▶ **The task**:
Transcribe the listing below only from the line with "At what coordinates" up to and including the line with "Task: Open the Web Page Visit tab".

▶ **Provided records**:
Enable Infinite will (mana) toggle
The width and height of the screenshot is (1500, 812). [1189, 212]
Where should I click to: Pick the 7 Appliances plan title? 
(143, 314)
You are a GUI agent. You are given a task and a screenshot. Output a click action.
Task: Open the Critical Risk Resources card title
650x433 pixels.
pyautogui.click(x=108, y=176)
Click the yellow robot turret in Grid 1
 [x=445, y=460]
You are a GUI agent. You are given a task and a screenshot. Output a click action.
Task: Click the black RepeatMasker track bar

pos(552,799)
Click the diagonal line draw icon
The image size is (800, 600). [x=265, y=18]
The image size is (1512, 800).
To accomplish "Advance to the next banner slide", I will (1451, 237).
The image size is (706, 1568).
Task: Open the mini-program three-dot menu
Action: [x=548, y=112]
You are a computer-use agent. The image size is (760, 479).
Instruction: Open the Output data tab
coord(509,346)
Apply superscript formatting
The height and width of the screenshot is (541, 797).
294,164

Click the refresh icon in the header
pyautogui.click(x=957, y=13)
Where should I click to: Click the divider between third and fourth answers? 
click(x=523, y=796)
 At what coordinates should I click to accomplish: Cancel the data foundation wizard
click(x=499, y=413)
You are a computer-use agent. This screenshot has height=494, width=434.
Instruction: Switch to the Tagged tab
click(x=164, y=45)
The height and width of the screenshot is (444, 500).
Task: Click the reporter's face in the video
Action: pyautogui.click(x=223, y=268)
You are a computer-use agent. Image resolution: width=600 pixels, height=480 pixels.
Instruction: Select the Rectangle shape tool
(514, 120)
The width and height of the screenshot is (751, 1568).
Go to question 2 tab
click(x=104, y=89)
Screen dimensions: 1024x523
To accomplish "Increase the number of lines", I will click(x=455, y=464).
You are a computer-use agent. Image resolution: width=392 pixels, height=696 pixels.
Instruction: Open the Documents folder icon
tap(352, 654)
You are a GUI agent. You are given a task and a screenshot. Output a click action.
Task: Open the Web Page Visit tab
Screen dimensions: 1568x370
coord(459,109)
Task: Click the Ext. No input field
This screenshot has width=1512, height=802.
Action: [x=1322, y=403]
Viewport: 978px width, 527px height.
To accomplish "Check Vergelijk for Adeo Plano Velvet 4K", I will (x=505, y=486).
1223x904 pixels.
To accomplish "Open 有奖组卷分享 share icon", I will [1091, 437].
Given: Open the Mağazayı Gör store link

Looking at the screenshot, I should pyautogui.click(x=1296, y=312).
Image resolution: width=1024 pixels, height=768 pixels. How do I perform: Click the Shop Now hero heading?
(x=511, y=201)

▶ **Answer space**:
 At what coordinates should I click to accomplish: Cancel the data foundation wizard
click(x=499, y=413)
You are a computer-use agent. This screenshot has height=494, width=434.
Instruction: Switch to the Tagged tab
click(x=164, y=45)
The height and width of the screenshot is (444, 500).
Task: Click the reporter's face in the video
Action: pyautogui.click(x=223, y=268)
You are a computer-use agent. Image resolution: width=600 pixels, height=480 pixels.
Instruction: Select the Rectangle shape tool
(514, 120)
The width and height of the screenshot is (751, 1568).
Go to question 2 tab
click(x=104, y=89)
Screen dimensions: 1024x523
To accomplish "Increase the number of lines", I will click(x=455, y=464).
You are a computer-use agent. Image resolution: width=392 pixels, height=696 pixels.
Instruction: Open the Documents folder icon
tap(352, 654)
You are a GUI agent. You are given a task and a screenshot. Output a click action.
Task: Open the Web Page Visit tab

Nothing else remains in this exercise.